Shaban Warda M, Rabie Asmaa H, Saleh Ahmed I, Abo-Elsoud M A
Nile higher institute for engineering and technology, Egypt.
Computers and Control Dept. faculty of engineering Mansoura University, Egypt.
Pattern Recognit. 2021 Nov;119:108110. doi: 10.1016/j.patcog.2021.108110. Epub 2021 Jun 16.

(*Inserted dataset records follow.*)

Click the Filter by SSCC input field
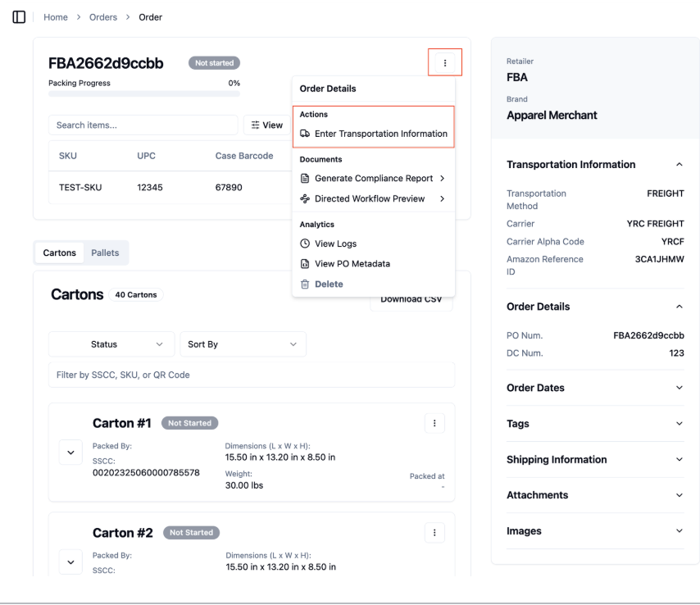700x605 pixels. (252, 375)
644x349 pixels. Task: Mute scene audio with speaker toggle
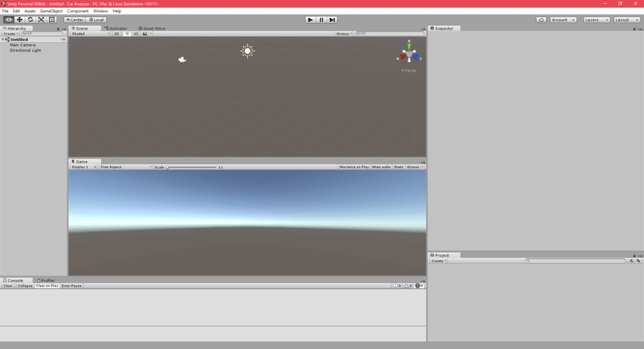135,33
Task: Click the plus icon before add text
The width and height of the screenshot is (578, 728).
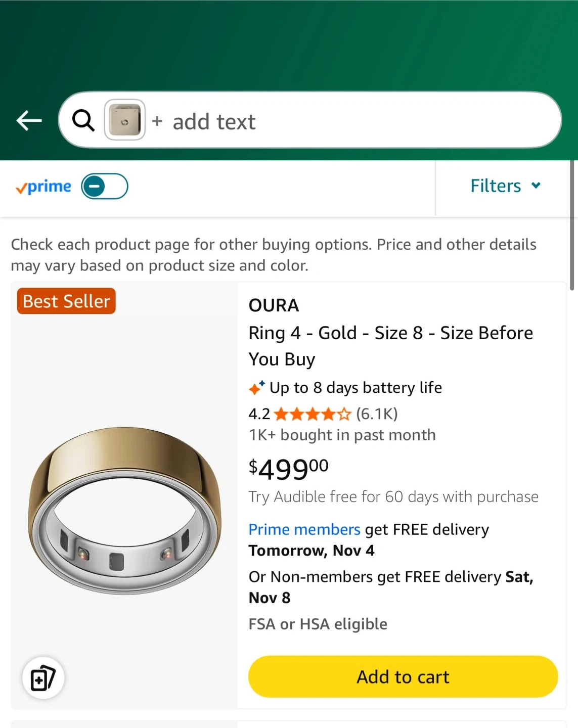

COVID-19, as an infectious disease, has shocked the world and still threatens the lives of billions of people. Early detection of COVID-19 patients is an important issue for treating and controlling the disease from spreading. In this paper, a new strategy for detecting COVID-19 infected patients will be introduced, which is called Distance Biased Naïve Bayes (DBNB). The novelty of DBNB as a proposed classification strategy is concentrated in two contributions. The first is a new feature selection technique called Advanced Particle Swarm Optimization (APSO) which elects the most informative and significant features for diagnosing COVID-19 patients. APSO is a hybrid method based on both filter and wrapper methods to provide accurate and significant features for the next classification phase. The considered features are extracted from Laboratory findings for different cases of people, some of whom are COVID-19 infected while some are not. APSO consists of two sequential feature selection stages, namely; Initial Selection Stage (IS) and Final Selection Stage (FS). IS uses filter technique to quickly select the most important features for diagnosing COVID-19 patients while removing the redundant and ineffective ones. This behavior minimizes the computational cost in FS, which is the next stage of APSO. FS uses Binary Particle Swarm Optimization (BPSO) as a wrapper method for accurate feature selection. The second contribution of this paper is a new classification model, which combines evidence from statistical and distance based classification models. The proposed classification technique avoids the problems of the traditional NB and consists of two modules; Weighted Naïve Bayes Module (WNBM) and Distance Reinforcement Module (DRM). The proposed DBNB tries to accurately detect infected patients with the minimum time penalty based on the most effective features selected by APSO. DBNB has been compared with recent COVID-19 diagnose strategies. Experimental results have shown that DBNB outperforms recent COVID-19 diagnose strategies as it introduce the maximum accuracy with the minimum time penalty.
作为一种传染病,新冠病毒病(COVID-19)震惊了世界,目前仍威胁着数十亿人的生命。早期发现COVID-19患者是治疗和控制该疾病传播的一个重要问题。本文将介绍一种检测COVID-19感染患者的新策略,即距离偏差朴素贝叶斯(DBNB)。作为一种提出的分类策略,DBNB的新颖之处集中在两个方面。第一个是一种名为高级粒子群优化(APSO)的新特征选择技术,它为诊断COVID-19患者选择最具信息性和显著性的特征。APSO是一种基于过滤和包装方法的混合方法,为下一个分类阶段提供准确和显著的特征。所考虑的特征是从不同人群病例的实验室检查结果中提取的,其中一些人感染了COVID-19,而另一些人没有。APSO由两个连续的特征选择阶段组成,即初始选择阶段(IS)和最终选择阶段(FS)。IS使用过滤技术快速选择诊断COVID-19患者的最重要特征,同时去除冗余和无效特征。这种做法将FS(APSO的下一阶段)中的计算成本降至最低。FS使用二进制粒子群优化(BPSO)作为包装方法进行精确的特征选择。本文的第二个贡献是一个新的分类模型,它结合了基于统计和距离的分类模型的证据。所提出的分类技术避免了传统朴素贝叶斯的问题,由两个模块组成;加权朴素贝叶斯模块(WNBM)和距离强化模块(DRM)。所提出的DBNB试图基于APSO选择的最有效特征,以最小的时间代价准确检测感染患者。DBNB已与最近的COVID-19诊断策略进行了比较。实验结果表明,DBNB优于最近的COVID-19诊断策略,因为它在最小的时间代价下引入了最高的准确性。